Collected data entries

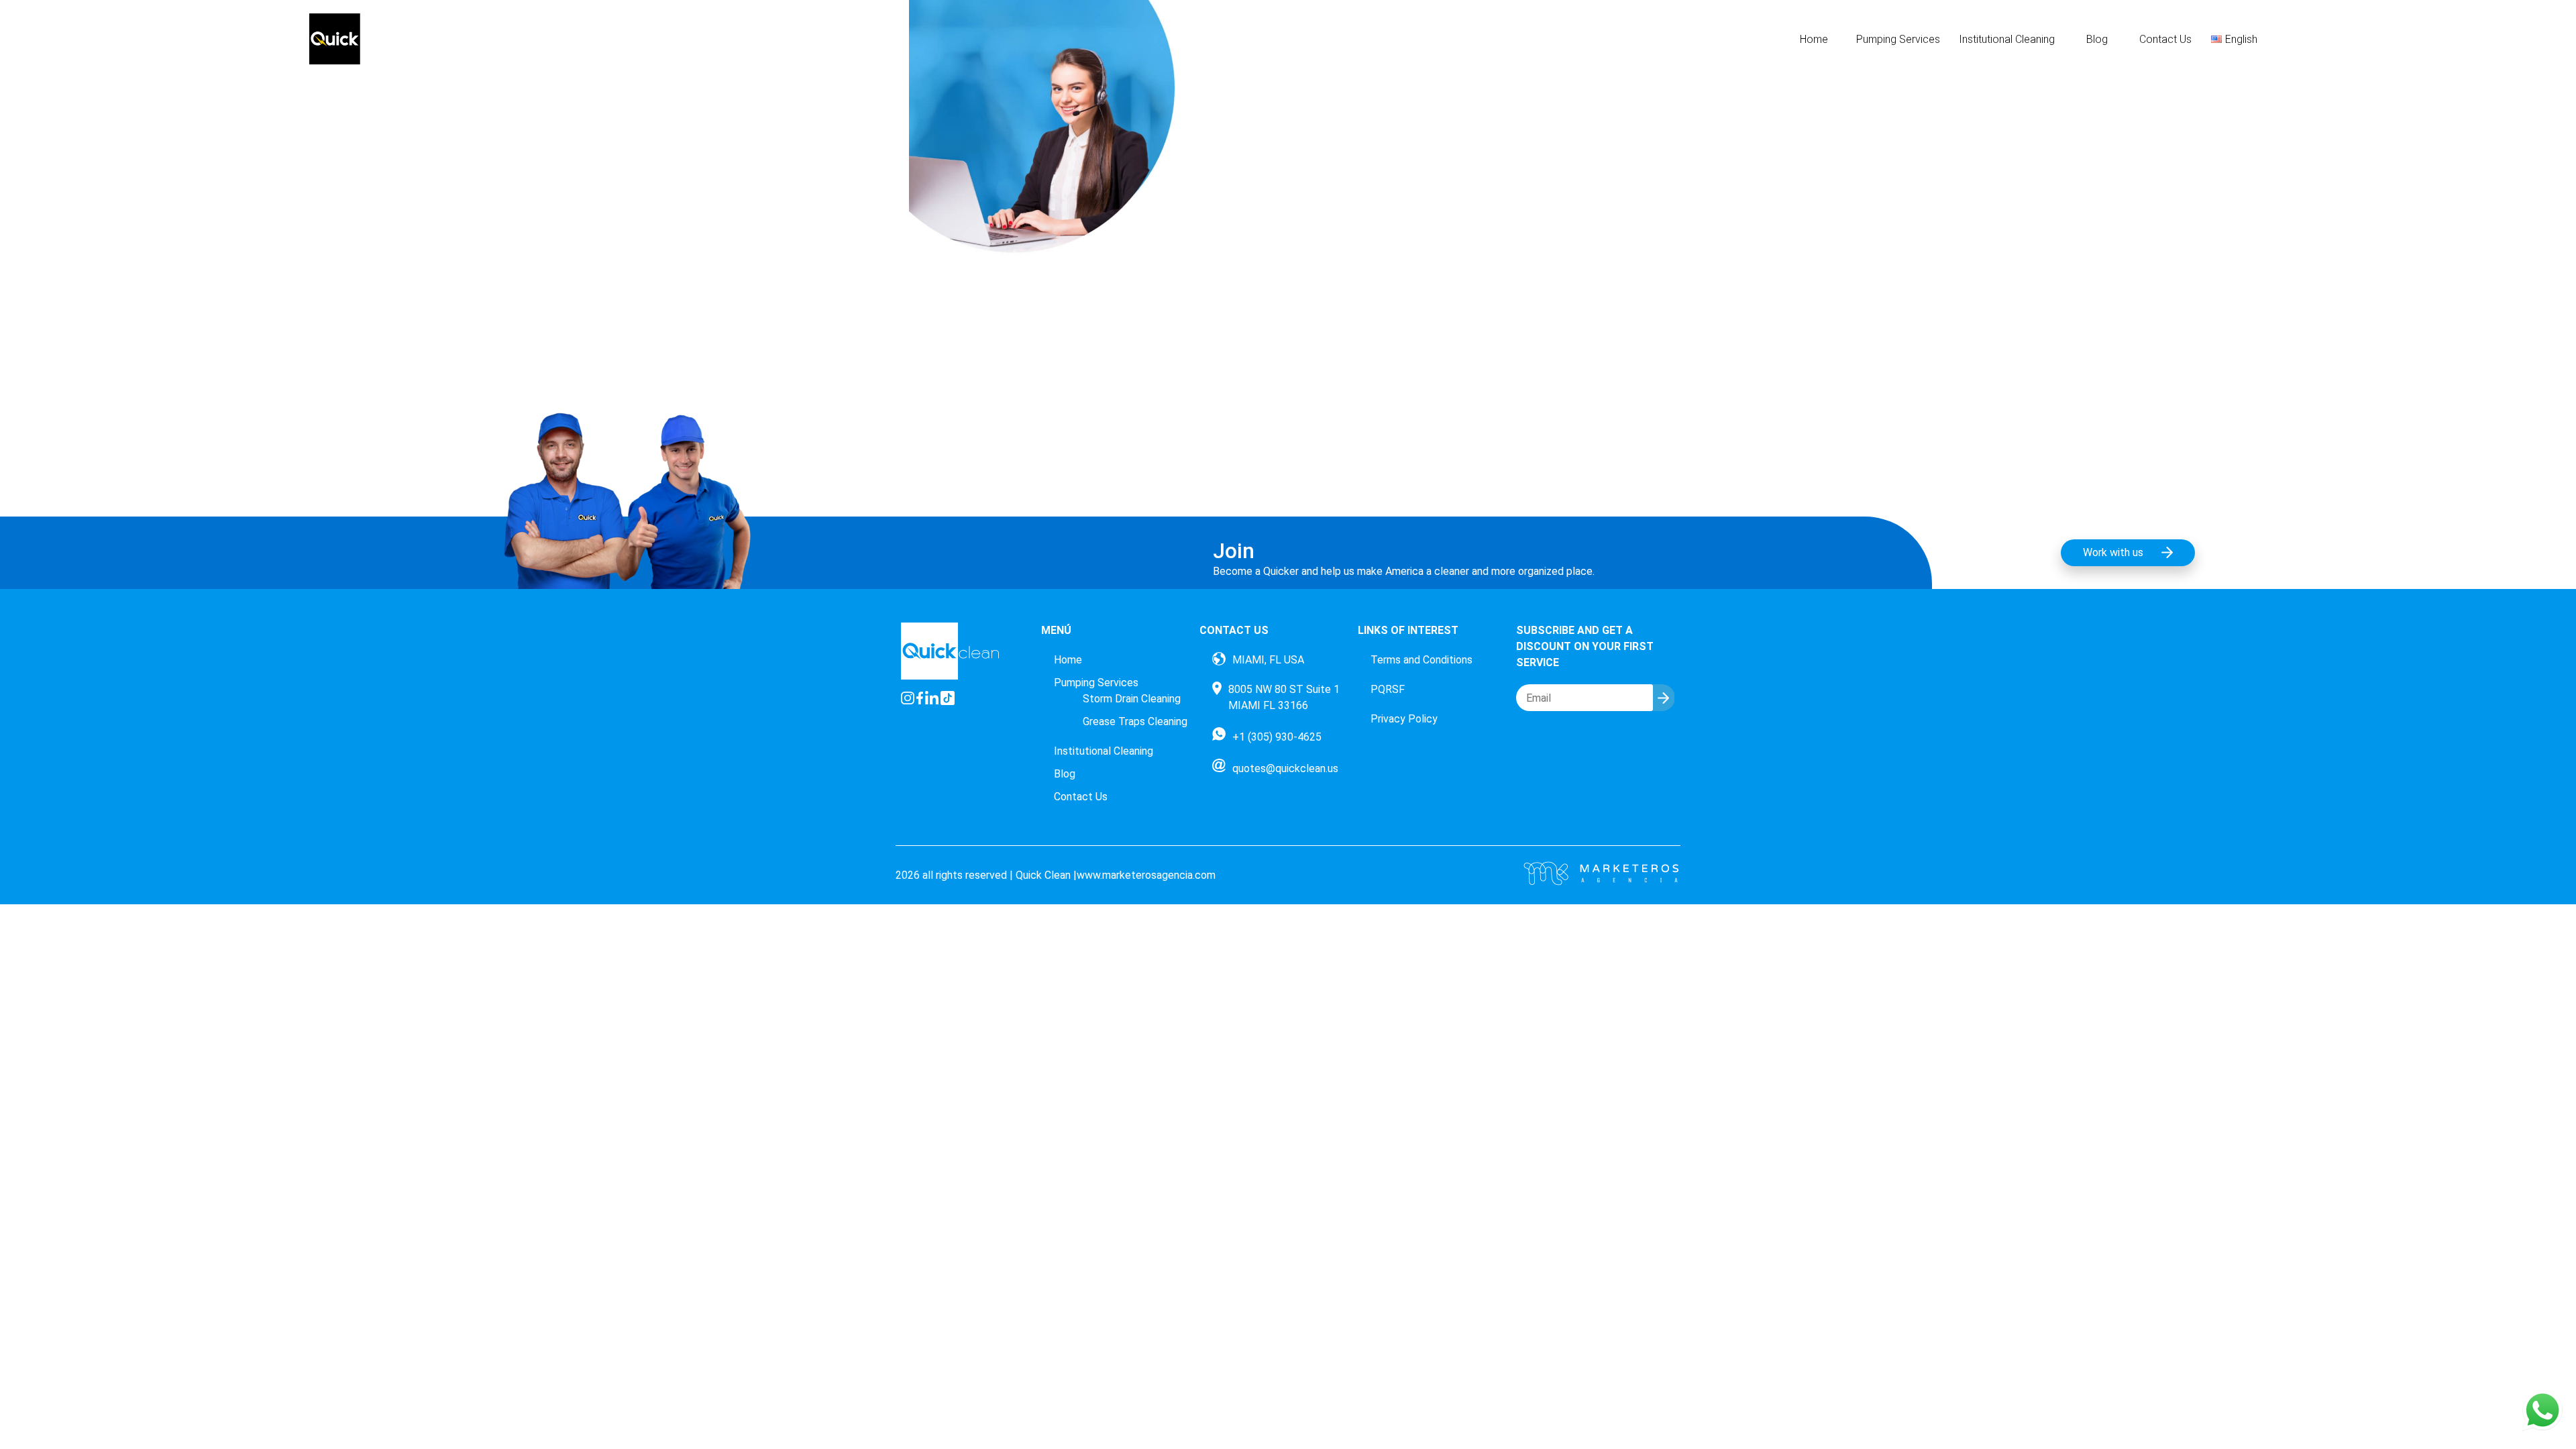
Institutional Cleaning (2007, 39)
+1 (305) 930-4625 (1277, 737)
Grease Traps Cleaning (1135, 721)
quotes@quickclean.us (1285, 768)
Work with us (2113, 552)
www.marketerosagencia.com (1146, 875)
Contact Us (2165, 39)
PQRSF (1388, 689)
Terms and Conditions (1421, 659)
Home (1814, 39)
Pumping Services (1898, 39)
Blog (2097, 39)
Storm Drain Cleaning (1132, 698)
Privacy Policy (1404, 718)
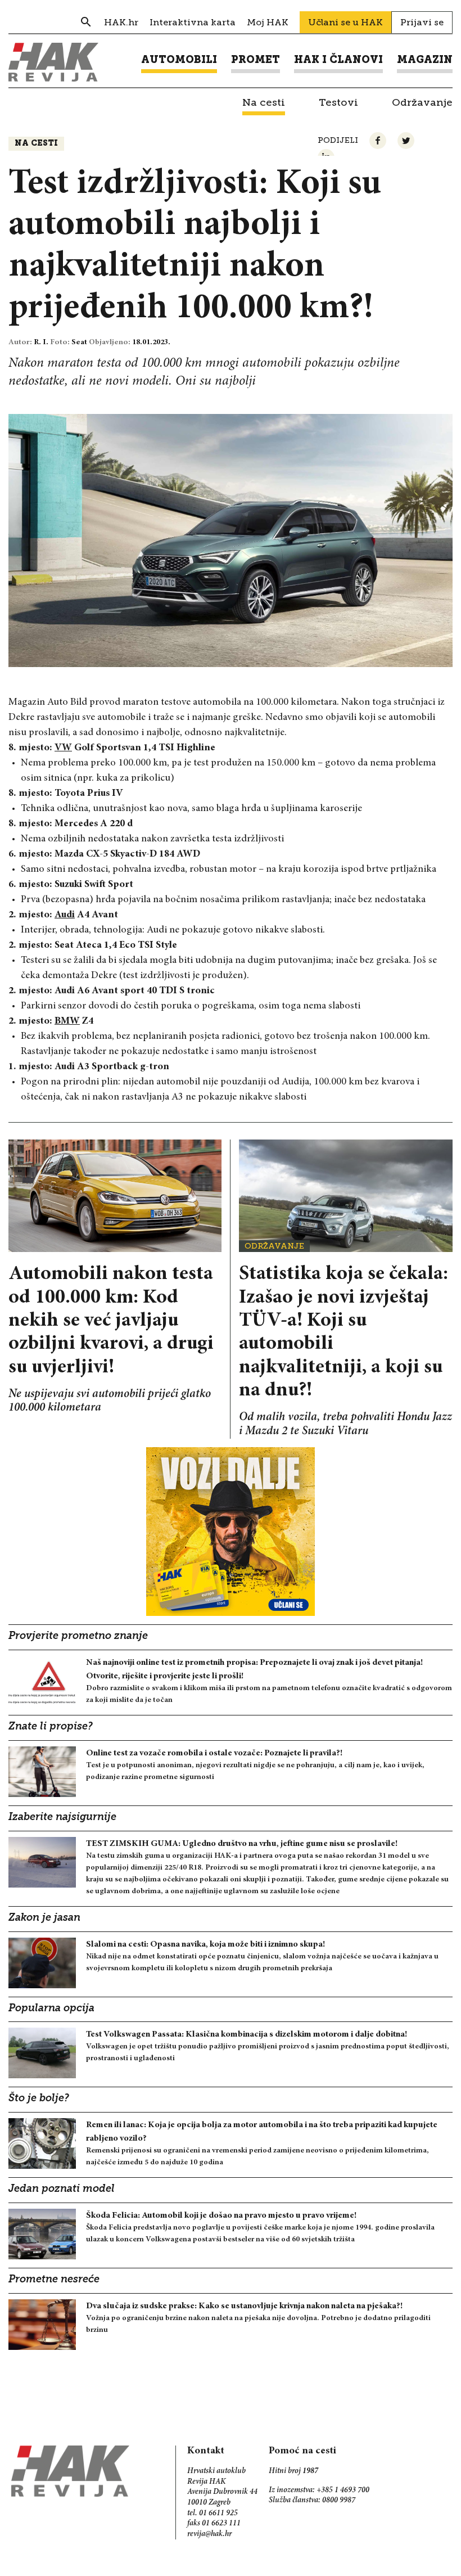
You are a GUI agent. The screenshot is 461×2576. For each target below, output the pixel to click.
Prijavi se (422, 22)
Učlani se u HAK (345, 22)
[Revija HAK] (53, 62)
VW (63, 748)
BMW (67, 1021)
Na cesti (36, 143)
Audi (65, 915)
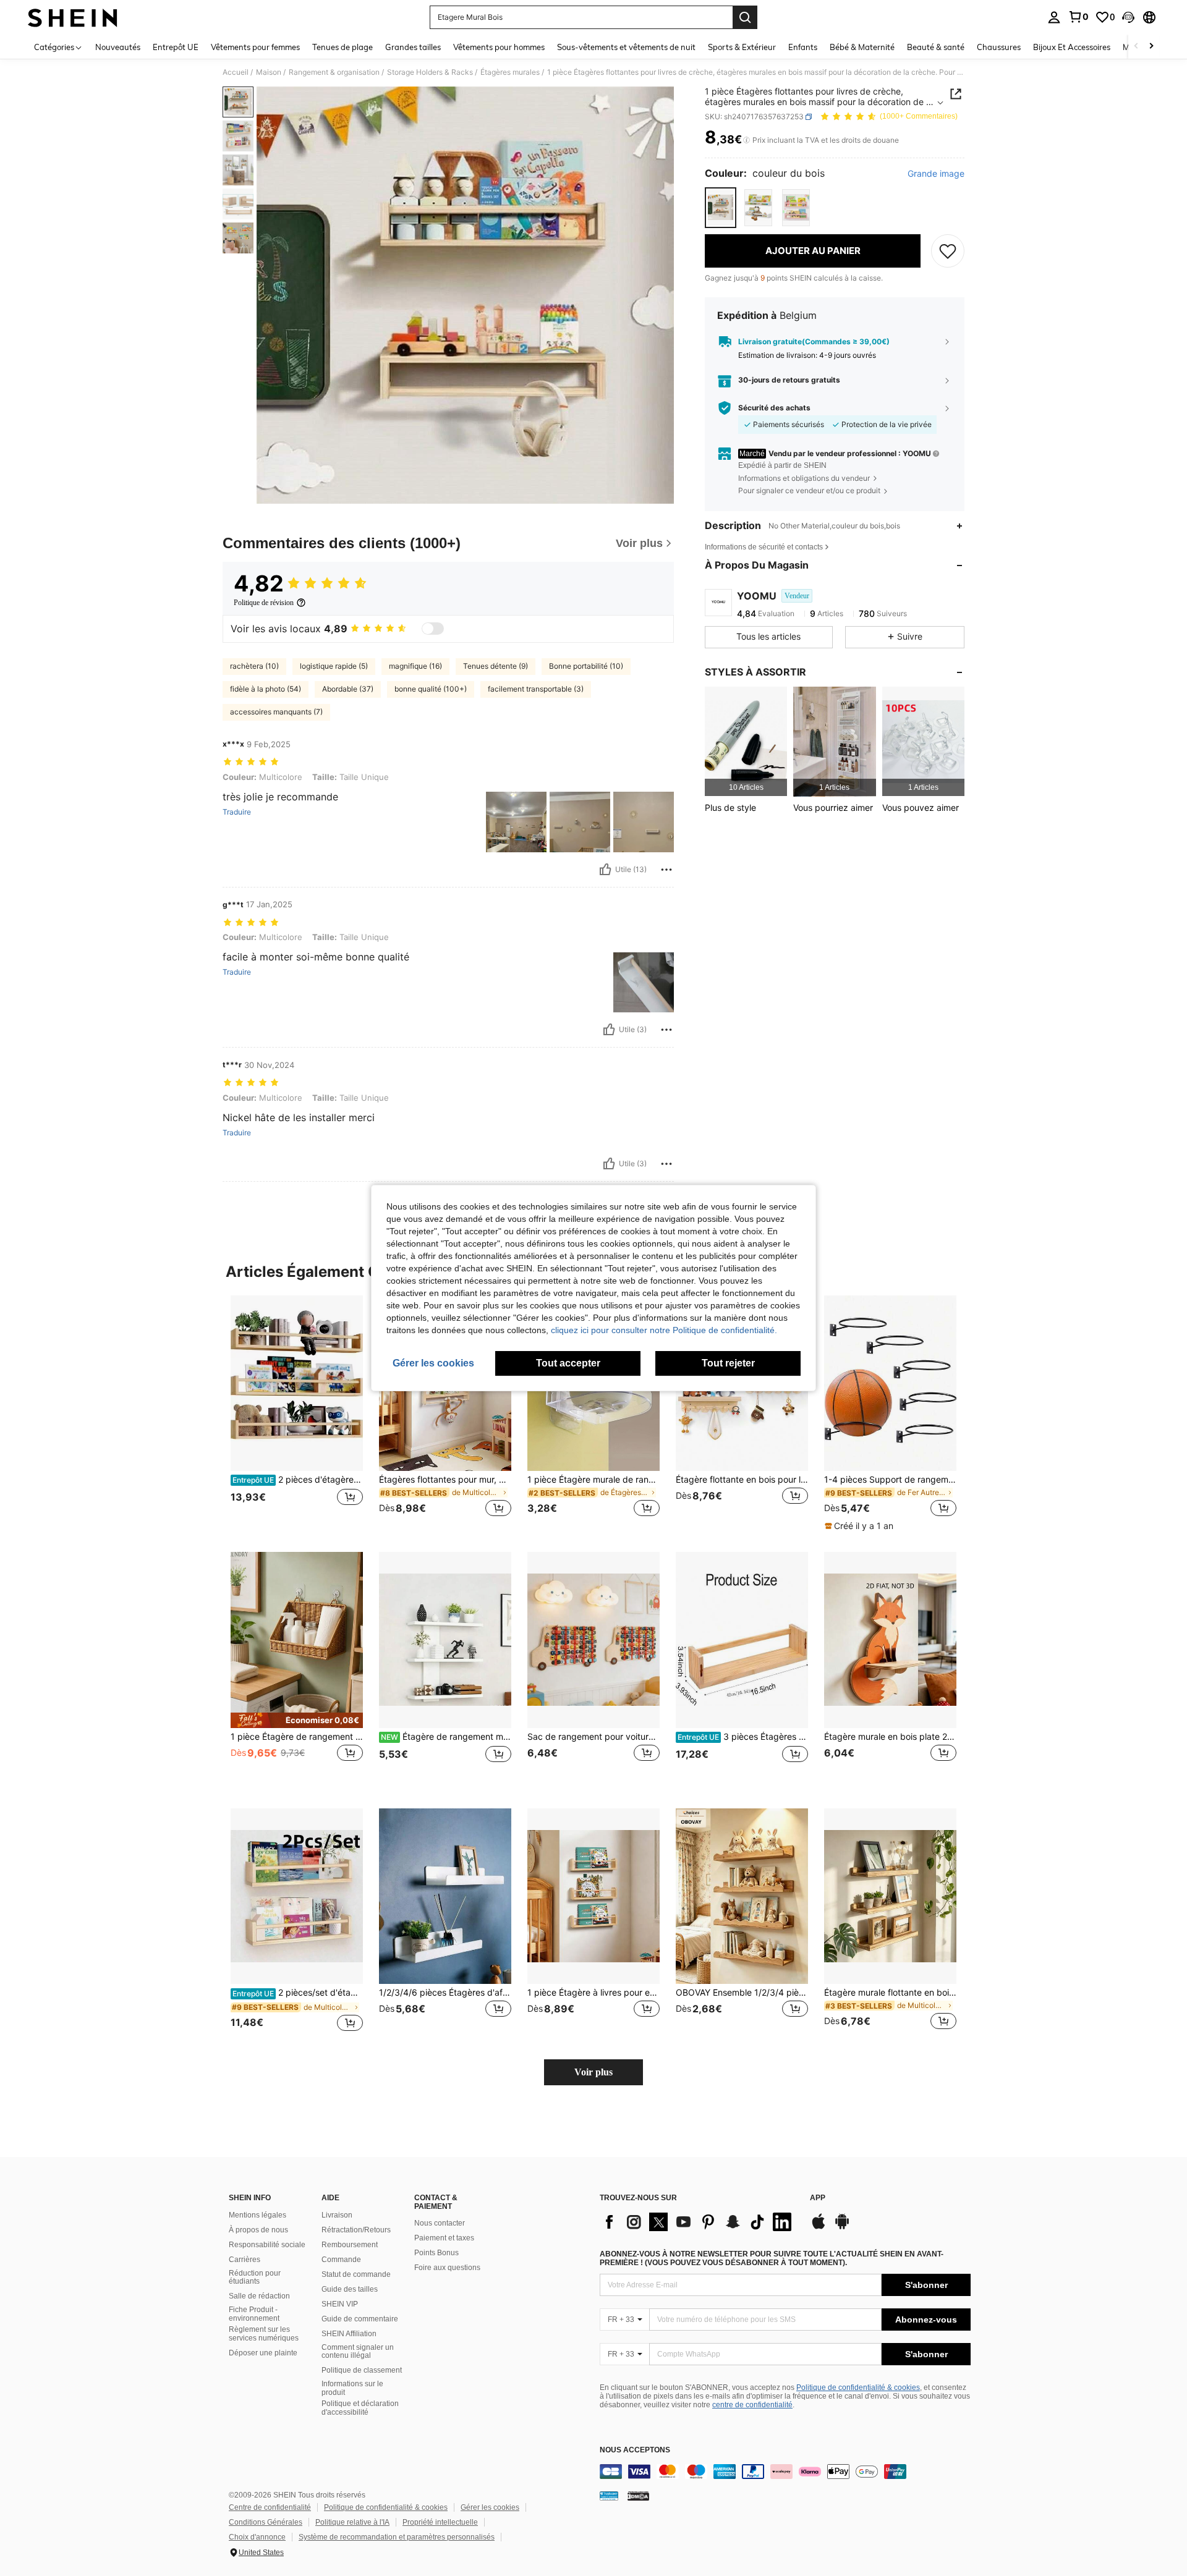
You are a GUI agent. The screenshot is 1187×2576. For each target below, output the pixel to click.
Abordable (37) (347, 688)
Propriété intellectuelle (440, 2522)
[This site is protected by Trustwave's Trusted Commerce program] (609, 2495)
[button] (1128, 17)
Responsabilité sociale (267, 2244)
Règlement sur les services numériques (264, 2333)
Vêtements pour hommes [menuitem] (499, 47)
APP (817, 2198)
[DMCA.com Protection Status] (638, 2495)
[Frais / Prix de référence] (746, 140)
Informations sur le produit (352, 2388)
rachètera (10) (254, 666)
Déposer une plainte (263, 2353)
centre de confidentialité (752, 2404)
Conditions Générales (265, 2522)
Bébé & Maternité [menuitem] (862, 47)
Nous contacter (439, 2223)
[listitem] (746, 741)
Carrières (244, 2259)
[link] (1078, 16)
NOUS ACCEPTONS (635, 2450)
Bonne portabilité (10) (586, 666)
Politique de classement (361, 2370)
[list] (699, 2222)
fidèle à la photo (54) (265, 688)
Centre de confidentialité (270, 2507)
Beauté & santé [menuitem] (935, 47)
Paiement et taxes (444, 2238)
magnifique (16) (415, 666)
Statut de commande (356, 2274)
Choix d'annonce (257, 2537)
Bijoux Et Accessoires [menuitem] (1071, 47)
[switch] (433, 628)
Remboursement (349, 2244)
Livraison (336, 2215)
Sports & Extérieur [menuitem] (742, 47)
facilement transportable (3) (536, 688)
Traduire (237, 812)
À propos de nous (258, 2230)
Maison (268, 72)
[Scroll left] (1136, 47)
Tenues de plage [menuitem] (342, 47)
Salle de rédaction (259, 2296)
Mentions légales (257, 2215)
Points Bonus (436, 2252)
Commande (341, 2259)
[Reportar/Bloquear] (666, 869)
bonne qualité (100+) (430, 688)
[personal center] (1054, 17)
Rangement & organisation (334, 72)
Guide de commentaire (359, 2319)
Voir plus (593, 2072)
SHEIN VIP (339, 2304)
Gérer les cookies (490, 2507)
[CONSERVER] (947, 251)
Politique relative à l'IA (352, 2522)
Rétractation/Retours (356, 2230)
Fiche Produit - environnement (254, 2314)
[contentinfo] (785, 2471)
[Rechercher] (745, 17)
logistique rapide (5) (334, 666)
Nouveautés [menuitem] (117, 47)
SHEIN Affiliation (349, 2333)
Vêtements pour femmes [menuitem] (255, 47)
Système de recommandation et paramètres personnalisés (397, 2537)
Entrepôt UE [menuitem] (175, 47)
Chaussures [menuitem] (999, 47)
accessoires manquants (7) (276, 711)
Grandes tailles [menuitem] (413, 47)
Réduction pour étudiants (255, 2277)
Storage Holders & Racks (430, 72)
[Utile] (605, 869)
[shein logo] (72, 17)
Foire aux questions (447, 2267)
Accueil (236, 72)
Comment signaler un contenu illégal (357, 2351)
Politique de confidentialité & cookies (858, 2387)
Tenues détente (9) (495, 666)
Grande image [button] (936, 174)
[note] (860, 1526)
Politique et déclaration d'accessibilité (360, 2408)
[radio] (720, 207)
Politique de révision (264, 602)
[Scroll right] (1151, 47)
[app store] (818, 2227)
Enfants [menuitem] (802, 47)
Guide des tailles (349, 2289)
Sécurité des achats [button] (774, 408)
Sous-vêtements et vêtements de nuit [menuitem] (626, 47)
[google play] (842, 2227)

Exercise aim
Quote each record exactly as it stands, minus the pictures.

Answer for this exercise
Institutional Cleaning (2007, 39)
+1 (305) 930-4625 (1277, 737)
Grease Traps Cleaning (1135, 721)
quotes@quickclean.us (1285, 768)
Work with us (2113, 552)
www.marketerosagencia.com (1146, 875)
Contact Us (2165, 39)
PQRSF (1388, 689)
Terms and Conditions (1421, 659)
Home (1814, 39)
Pumping Services (1898, 39)
Blog (2097, 39)
Storm Drain Cleaning (1132, 698)
Privacy Policy (1404, 718)
You are a GUI agent. The screenshot is 461×2576. For each target below, output the pixel to click.
Prijavi se (422, 22)
Učlani se u HAK (345, 22)
[Revija HAK] (53, 62)
VW (63, 748)
BMW (67, 1021)
Na cesti (36, 143)
Audi (65, 915)
You are a GUI agent. The screenshot is 1187×2576. For each target below, output the pixel to click.
Abordable (37) (347, 688)
Propriété intellectuelle (440, 2522)
[This site is protected by Trustwave's Trusted Commerce program] (609, 2495)
[button] (1128, 17)
Responsabilité sociale (267, 2244)
Règlement sur les services numériques (264, 2333)
Vêtements pour hommes [menuitem] (499, 47)
APP (817, 2198)
[DMCA.com Protection Status] (638, 2495)
[Frais / Prix de référence] (746, 140)
Informations sur le produit (352, 2388)
rachètera (10) (254, 666)
Déposer une plainte (263, 2353)
centre de confidentialité (752, 2404)
Conditions Générales (265, 2522)
Bébé & Maternité [menuitem] (862, 47)
Nous contacter (439, 2223)
[listitem] (746, 741)
Carrières (244, 2259)
[link] (1078, 16)
NOUS ACCEPTONS (635, 2450)
Bonne portabilité (10) (586, 666)
Politique de classement (361, 2370)
[list] (699, 2222)
fidèle à la photo (54) (265, 688)
Centre de confidentialité (270, 2507)
Beauté & santé [menuitem] (935, 47)
Paiement et taxes (444, 2238)
magnifique (16) (415, 666)
Statut de commande (356, 2274)
Choix d'annonce (257, 2537)
Bijoux Et Accessoires [menuitem] (1071, 47)
[switch] (433, 628)
Remboursement (349, 2244)
Livraison (336, 2215)
Sports & Extérieur [menuitem] (742, 47)
facilement transportable (3) (536, 688)
Traduire (237, 812)
À propos de nous (258, 2230)
Maison (268, 72)
[Scroll left] (1136, 47)
Tenues de plage [menuitem] (342, 47)
Salle de rédaction (259, 2296)
Mentions légales (257, 2215)
Points Bonus (436, 2252)
Commande (341, 2259)
[Reportar/Bloquear] (666, 869)
bonne qualité (100+) (430, 688)
[personal center] (1054, 17)
Rangement & organisation (334, 72)
Guide de commentaire (359, 2319)
Voir plus (593, 2072)
SHEIN VIP (339, 2304)
Gérer les cookies (490, 2507)
[CONSERVER] (947, 251)
Politique relative à l'IA (352, 2522)
Rétractation/Retours (356, 2230)
Fiche Produit - environnement (254, 2314)
[contentinfo] (785, 2471)
[Rechercher] (745, 17)
logistique rapide (5) (334, 666)
Nouveautés [menuitem] (117, 47)
SHEIN Affiliation (349, 2333)
Vêtements pour femmes [menuitem] (255, 47)
Système de recommandation et paramètres personnalisés (397, 2537)
Entrepôt UE [menuitem] (175, 47)
Chaussures [menuitem] (999, 47)
accessoires manquants (7) (276, 711)
Grandes tailles [menuitem] (413, 47)
Réduction pour étudiants (255, 2277)
Storage Holders & Racks (430, 72)
[Utile] (605, 869)
[shein logo] (72, 17)
Foire aux questions (447, 2267)
Accueil (236, 72)
Comment signaler un contenu illégal (357, 2351)
Politique de confidentialité & cookies (858, 2387)
Tenues détente (9) (495, 666)
Grande image [button] (936, 174)
[note] (860, 1526)
Politique et déclaration d'accessibilité (360, 2408)
[radio] (720, 207)
Politique de révision (264, 602)
[Scroll right] (1151, 47)
[app store] (818, 2227)
Enfants [menuitem] (802, 47)
Guide des tailles (349, 2289)
Sécurité des achats [button] (774, 408)
Sous-vêtements et vêtements de nuit [menuitem] (626, 47)
[google play] (842, 2227)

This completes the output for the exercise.